Exercise: Please copy the text on running a jailhouse business between "When guiding a" and "an illegal business.", inclusive, substituting "company founder" for "business leader".
-- START OF Text segment --
Running a [Jailhouse] Business: Practical and Legal Considerations

It takes a certain kind of person to be a creative entrepreneur. A successful business is made up of more than just a good idea. Good ideas are key, but they are also a dime a dozen. Solid execution is needed to bring that idea to fruition, to turn that idea into a going concern, to have that idea make money.

Building a business involves juggling competing demands – product development, marketing strategy and sales, finances, resources, inventory, customer fulfillment, and employees.

When guiding a creative enterprise, a business leader has to balance practical considerations with the imperatives of legal requirements. Unless, of course, it is an illegal business.

In season 4, episode 4 of “Orange is the New Black,”  Piper Chapman’s monopoly in the prison dirty panty business is jeopardized when competition enters the market. In addition to having to deal with an upstart start-up, Piper is peppered with potential entrepreneurial problems like discriminatory employment practices, wage and hour disputes, disloyal employees without non-compete restrictions, no copyright protection in the her industry, ineffective negotiation and dispute resolution tactics, inadvertent trade secret disclosure, unhealthy company culture and not-so-unfair competition.

All in just three minutes.

Let’s break down Piper’s business challenges, her management style and decision making strategies in response to those challenges:

Employment Discrimination: Blanca questions why Piper has not hired her to work in the panty business. The implication is that Piper’s refusal to hire Blanca is because she belongs to a protected class. In most employment-at-will states, an employer can refuse to hire an employee for any reason or no reason, but not for an illegal reason. The illegal reasons to refuse to hire someone are on the basis of: race, religion, sex, age, disability, or national origin. Those are protected classes. Snarling, nasty, disheveled, and slightly crazy is not a protected class.

If Piper refused to hire Blanca because she is Dominican, that would be an illegal reason. If Piper refused to hire Blanca because she didn’t think Blanca would take the job seriously, that would be a legitimate business reason. Once Piper lays out a legitimate business reason, Blanca has to prove that the real reason she wasn’t hired was her national origin. Without that proof, it’s not a discriminatory employment action.

Cease and Desist: When Piper learns that someone is copying her game, she sets about trying to put an end to it by having a direct but pleasant conversation with a person who may have a line to the problem, “You may not know this but . . . . and it has to stop.”
-- END OF Text segment --
-- START OF Listed entries --
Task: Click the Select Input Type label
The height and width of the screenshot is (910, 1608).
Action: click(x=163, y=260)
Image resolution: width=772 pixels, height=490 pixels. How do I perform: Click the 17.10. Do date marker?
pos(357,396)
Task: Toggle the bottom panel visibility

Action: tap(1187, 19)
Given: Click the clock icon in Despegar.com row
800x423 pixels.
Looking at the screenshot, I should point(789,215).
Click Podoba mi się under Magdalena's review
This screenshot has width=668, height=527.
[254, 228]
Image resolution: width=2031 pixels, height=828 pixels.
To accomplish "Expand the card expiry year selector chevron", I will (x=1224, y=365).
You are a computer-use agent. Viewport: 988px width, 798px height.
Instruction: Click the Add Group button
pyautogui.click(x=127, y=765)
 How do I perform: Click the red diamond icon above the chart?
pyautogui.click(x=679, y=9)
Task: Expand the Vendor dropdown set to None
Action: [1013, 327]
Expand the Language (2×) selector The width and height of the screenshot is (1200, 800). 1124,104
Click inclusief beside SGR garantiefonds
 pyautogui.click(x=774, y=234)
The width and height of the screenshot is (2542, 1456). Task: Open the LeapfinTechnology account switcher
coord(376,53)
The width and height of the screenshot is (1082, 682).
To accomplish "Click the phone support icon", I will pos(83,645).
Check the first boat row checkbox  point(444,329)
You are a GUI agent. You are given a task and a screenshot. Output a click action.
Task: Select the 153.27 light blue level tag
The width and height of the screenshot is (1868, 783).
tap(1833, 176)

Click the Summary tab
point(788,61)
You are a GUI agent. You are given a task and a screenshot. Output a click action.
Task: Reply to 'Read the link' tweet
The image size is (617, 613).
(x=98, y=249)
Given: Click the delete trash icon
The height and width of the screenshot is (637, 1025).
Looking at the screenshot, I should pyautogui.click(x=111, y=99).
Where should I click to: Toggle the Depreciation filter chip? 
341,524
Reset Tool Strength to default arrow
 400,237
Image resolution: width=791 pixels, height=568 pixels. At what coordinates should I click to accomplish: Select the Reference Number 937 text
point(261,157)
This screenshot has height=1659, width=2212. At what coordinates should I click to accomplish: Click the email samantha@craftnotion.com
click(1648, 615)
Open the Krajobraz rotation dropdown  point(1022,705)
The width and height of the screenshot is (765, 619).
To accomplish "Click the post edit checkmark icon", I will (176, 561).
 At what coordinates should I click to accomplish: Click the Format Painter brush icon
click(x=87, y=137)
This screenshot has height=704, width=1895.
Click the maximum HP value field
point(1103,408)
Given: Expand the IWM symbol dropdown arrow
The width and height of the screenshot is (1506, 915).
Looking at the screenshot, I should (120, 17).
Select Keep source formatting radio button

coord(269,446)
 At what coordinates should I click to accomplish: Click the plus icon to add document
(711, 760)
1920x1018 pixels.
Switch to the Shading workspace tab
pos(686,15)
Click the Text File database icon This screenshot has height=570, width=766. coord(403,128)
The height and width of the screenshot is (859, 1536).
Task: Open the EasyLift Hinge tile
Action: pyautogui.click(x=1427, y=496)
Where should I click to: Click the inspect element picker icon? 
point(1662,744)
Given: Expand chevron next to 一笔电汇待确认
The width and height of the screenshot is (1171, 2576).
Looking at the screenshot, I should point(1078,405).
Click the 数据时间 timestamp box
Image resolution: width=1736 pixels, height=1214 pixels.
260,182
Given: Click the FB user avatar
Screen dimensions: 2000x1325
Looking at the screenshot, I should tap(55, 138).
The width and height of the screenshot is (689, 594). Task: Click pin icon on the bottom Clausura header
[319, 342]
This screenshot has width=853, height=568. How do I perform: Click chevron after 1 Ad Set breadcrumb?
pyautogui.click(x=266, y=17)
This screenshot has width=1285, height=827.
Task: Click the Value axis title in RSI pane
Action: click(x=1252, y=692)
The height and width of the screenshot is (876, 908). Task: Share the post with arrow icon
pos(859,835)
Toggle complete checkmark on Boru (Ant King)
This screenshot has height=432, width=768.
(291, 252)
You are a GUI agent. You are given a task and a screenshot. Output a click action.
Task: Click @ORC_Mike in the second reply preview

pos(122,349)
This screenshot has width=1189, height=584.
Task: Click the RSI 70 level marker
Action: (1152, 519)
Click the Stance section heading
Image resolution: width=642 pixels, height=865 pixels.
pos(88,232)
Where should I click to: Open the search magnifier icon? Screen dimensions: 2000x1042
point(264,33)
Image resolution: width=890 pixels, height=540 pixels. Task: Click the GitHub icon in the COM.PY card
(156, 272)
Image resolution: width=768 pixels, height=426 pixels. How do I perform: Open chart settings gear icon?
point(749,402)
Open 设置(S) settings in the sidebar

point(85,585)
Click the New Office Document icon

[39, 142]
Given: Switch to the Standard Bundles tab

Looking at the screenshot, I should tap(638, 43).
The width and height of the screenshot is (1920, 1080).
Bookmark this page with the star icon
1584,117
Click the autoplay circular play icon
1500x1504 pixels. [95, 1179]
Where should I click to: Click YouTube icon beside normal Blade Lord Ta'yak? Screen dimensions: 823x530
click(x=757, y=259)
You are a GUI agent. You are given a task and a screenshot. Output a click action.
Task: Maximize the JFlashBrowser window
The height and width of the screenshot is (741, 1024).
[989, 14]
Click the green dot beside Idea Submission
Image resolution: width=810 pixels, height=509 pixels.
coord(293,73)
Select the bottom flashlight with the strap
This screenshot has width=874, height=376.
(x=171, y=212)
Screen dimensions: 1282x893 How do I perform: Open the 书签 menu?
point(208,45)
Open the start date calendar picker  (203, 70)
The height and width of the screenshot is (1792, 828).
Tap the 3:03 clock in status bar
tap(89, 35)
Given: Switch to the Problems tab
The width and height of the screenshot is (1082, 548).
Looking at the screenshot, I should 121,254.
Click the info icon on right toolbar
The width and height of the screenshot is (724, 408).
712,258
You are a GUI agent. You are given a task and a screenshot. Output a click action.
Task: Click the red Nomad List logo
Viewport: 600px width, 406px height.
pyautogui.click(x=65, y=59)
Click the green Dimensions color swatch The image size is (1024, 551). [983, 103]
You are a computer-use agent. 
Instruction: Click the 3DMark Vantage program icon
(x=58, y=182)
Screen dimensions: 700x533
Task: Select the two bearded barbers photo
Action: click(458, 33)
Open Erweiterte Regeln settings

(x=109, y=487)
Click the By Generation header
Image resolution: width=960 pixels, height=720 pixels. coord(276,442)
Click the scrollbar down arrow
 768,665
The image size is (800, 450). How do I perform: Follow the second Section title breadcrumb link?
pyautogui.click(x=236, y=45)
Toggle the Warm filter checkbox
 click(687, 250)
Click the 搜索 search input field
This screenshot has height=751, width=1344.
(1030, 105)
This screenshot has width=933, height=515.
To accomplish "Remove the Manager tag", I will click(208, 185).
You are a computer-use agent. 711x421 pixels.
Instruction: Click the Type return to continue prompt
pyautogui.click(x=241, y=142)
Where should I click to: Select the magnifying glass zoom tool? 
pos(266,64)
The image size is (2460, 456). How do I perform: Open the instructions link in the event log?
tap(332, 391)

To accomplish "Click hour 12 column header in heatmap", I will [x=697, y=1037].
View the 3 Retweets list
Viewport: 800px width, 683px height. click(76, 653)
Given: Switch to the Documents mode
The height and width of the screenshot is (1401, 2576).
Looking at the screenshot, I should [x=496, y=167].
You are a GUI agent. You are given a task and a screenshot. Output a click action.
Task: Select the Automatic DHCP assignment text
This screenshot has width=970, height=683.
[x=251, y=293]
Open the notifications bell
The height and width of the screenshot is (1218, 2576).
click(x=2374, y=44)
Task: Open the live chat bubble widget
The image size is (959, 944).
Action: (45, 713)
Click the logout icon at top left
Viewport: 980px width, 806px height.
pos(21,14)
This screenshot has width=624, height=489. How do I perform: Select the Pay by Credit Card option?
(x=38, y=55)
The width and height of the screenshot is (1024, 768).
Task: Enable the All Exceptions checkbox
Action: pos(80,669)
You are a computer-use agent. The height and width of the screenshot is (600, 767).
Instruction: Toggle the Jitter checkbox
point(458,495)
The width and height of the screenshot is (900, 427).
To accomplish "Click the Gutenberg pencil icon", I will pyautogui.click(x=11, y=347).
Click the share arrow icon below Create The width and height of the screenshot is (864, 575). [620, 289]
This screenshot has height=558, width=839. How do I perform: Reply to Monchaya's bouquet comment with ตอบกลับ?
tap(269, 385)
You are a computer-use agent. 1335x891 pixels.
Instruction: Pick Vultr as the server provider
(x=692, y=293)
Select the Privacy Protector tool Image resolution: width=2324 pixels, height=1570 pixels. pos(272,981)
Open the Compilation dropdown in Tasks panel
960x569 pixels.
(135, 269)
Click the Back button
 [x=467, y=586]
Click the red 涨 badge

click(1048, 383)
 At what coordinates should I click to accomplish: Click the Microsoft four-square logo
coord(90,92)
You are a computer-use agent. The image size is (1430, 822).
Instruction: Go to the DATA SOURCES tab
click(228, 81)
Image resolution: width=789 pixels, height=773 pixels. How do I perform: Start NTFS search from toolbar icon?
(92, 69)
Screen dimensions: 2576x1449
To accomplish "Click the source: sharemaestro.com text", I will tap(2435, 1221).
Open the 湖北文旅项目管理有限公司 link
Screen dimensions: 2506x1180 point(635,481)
-- END OF Listed entries --
Task answer:
When guiding a creative enterprise, a company founder has to balance practical considerations with the imperatives of legal requirements. Unless, of course, it is an illegal business.